設問 -
**1.** DEXEDの記事について、次の問いに答えてください。
(a) 2020年9月にDEXEDはどのバージョンへ更新されたか
(b) 筆者が所有しているFM音源の実機は何か
(c) オリジナルDX7の同時発音数はいくつか
**2.** DEXEDの記事で、0.9.5へのバージョンアップにより加わったと書かれている変更点をすべて挙げてください。
**3.** DEXEDの記事の最後の文に続けて、その先を書いてください。

VSTi DEXED (YAMAHA DX7クローンFM音源)

201017
2020年9月に 0.9.5へバージョンアップし、VST3に対応した。他にマイクロチューニングをサポート、マウスホイール操作可能など一部修正が加えられているが、機能的に大きな変更はないようだ。現在ではsurge synth team のプロジェクトとなっている。



仕事で人工的な音作りをする必要があり、DEXEDというVSTソフト(フリー)をゲット。80年代に一世を風靡したYAMAHAのDX7のクローンで、当時のデータをそのまま利用できるらしい。YouTube等で音を聞くと、実機とほとんど同じ音が再現され、その忠実ぶりに驚く。ヤマハが情報提供したとは思えないので、解析して作ったのだろうけど凄すぎ。

シンセサイザーはアナログから始まって、80年代からFM音源等のデジタル音源が登場し、その後メモリが安くなるとサンプリング主体のPCM音源となっていく。他に物理音源などもあるが、あまり浸透せず衰退し、現在はデジタル技術でかつてのアナログサウンドを再現するという動きが目立つ。

個人的に音源としてPCMが一番面白みがなく、他はそれぞれに魅力を感じる。特にFM音源は、リアルタイムに音を生成するところと、音のバリエーションに比較して、エコノミーなシステムなのが気に入っている。

個人的にFM音源の実機としてはYAMAHA 電子ピアノ CLP-100を所有している。


DEXED

カラーはパネルのこげ茶と、独特な青緑でDX7をなんとなく継承している。 Win64bit版もあるのはありがたい。 DEXEDはオープンソースで、 JUCEというフレームワークで開発されている模様。
https://asb2m10.github.io/dexed/
Version 0.9.5 (Sep 23 2020)


オリジナルDX7。80年代を代表するシンセでデザインも時代を感じさせる。本体は写真では黒に見えるが、こげ茶。独特なボタンの色がいい。今時のシンセと違い、モノラルでエフェクト非搭載。同時発音数は当時としては多い16音。12bitで生成されている。

実は初音ミクのデザインモチーフはDX7で、カラーはモロです。世界一売れたシンセと世界一売れたボカロですね。・・・後からWikiを見たら、世界一売れたシンセはKorgのM1ぽい。それでもDX7は10万台以上売れたとか。ただDX7のバリエーションもあるし、DXシリーズもあるので、トータルではすごい数になるはず。

今回の目的は楽器としてよりも、効果音的なものを作ることなのだが、まぁちょっとしたBGM的なものにも利用しようと考えている。 FM音源の基本原理は知っているものの、いざ音を作るとなると、簡単な話ではない。本番に向けて、まずは1ヶ月間ぐらい、あれこれいじってみることにする。


FM音源の情報は意外とある

音のつくり方を調べようと思って、ネットを検索すると、世界中にDX7マニアがいることがわかった。当時の音色データも入手可能。 FM音源についても情報は意外と豊富で、日本語の解説もあちこちに存在する。YAMAHAでDX7のマニュアルも入手可能。 これならあまり苦労しないかも。

データ部分 -
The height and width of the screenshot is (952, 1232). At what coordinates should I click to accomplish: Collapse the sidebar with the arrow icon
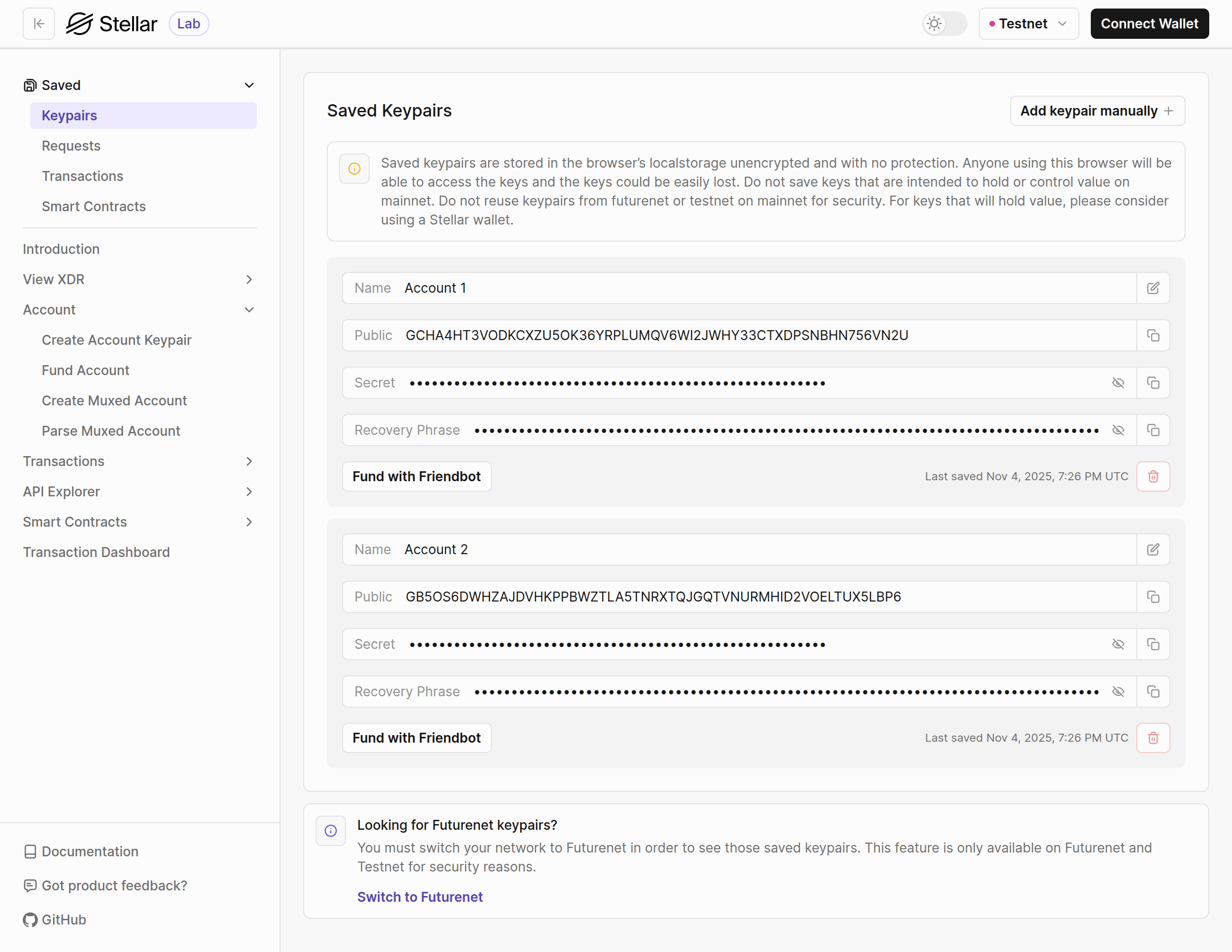(x=38, y=24)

回答一覧 -
**1.**
(a) 0.9.5
(b) YAMAHAの電子ピアノ CLP-100
(c) 16音

**2.**
- VST3への対応
- マイクロチューニングのサポート
- マウスホイールでの操作

**3.**
また最近ヤマハがreface DXなどを発売していて、かつてのDXユーザーを喜ばしているようだ。 それにしても、この10年ぐらいシンセの進むべき方向が見えないで迷走しているようにも見えるが・・・


付属ROMの音

DX7と言えばエレピの音が有名で、当時のポップスでは頻繁に使われていた。まずは、その音を聞いてみたいのでネット上からDX7のROMデータを入手してみた。DX7本体に内蔵されている音色は以下の32音。

本体内蔵音色は電池が切れると消えてしまうようで、カートリッジROM(64音色)が付属されていたようだ。本体の読み込めるのは32音色なので、カートリッジはカセットやレコードのようにA(32音色),B(32音色)に分けてある。

YAMAHA DX7 ROM1~4 syxファイル

下サンプルは有名な11番のE.PIANOをDEXEDで再現してみたもの。録音に失敗して音が割れてしまったが・・・まぁなかなかいい音。ちなみにすっぴんの音ではない。DX7はモノラルでリバーブのようなエフェクトも搭載されてない。だからすっぴんでは、あれ?という音になるので、エフェクトは必須。

次はエフェクトなしで、25番のTUB BELLSの鐘音を使った学校のチャイムを真似てみた。FMならではの音という感じ。このチャイムは本来アコースティックだけど、現在は擬似的にFM音源を使っているようだ。



DEXEDの使い方

音作りの前に音色の保存について。DEXEDは説明書のようなものがなくて、はじめ音色のコピーすら判らなかった。 方法はCARTボタンを押して、下のようなウィンドウを開く。下のリストは内蔵音色に相当する現在アクティブな音色。syxファイルをダブルクリックするとロードされる。横リストはワンクリックすることで、表示されるリストで、ロードはされない。この横リストから、下リストへドラッグ&ドロップすることで、内蔵音色に追加することができる。

ただ、使い勝手はよいとは言えない。


DEXEDのパネル説明

下はDEXED独自の部分。音色の切替や、保存などもここで行う。

tuneはチューニング。設定値の表示がどこにも出ないので、別途メーターで確認する必要がありそう。
cutoffreso(レゾナンス)が特徴。出すぎた高域を削ったり、そのポイントに特性を持たせることができる。cutoffで周波数を決め、resoで、その周波数の音色変化をコントロール。 両つまみ共表示がないので、感覚でいじるしかない。
levelは出力音量の調整。これも表示なし。
middle Cと書かれたノブは、基準となる音の設定。トランスポーズとして利用可能。C1~C5まで可変。
monoスイッチはONにすると単音モードとなる。音程がスムーズに変化するポルタメントは、かかっている様子はない。MIDIで制御すれば可能か?  それでも二つ目の音のアタックは消えるので、ベースなどではmonoで使った方が雰囲気は出ると思う。

CARTは、音色ファイルを読み込むときに使用。
PARMは、ホイールなどのMIDI設定、エンジンの切り替え等。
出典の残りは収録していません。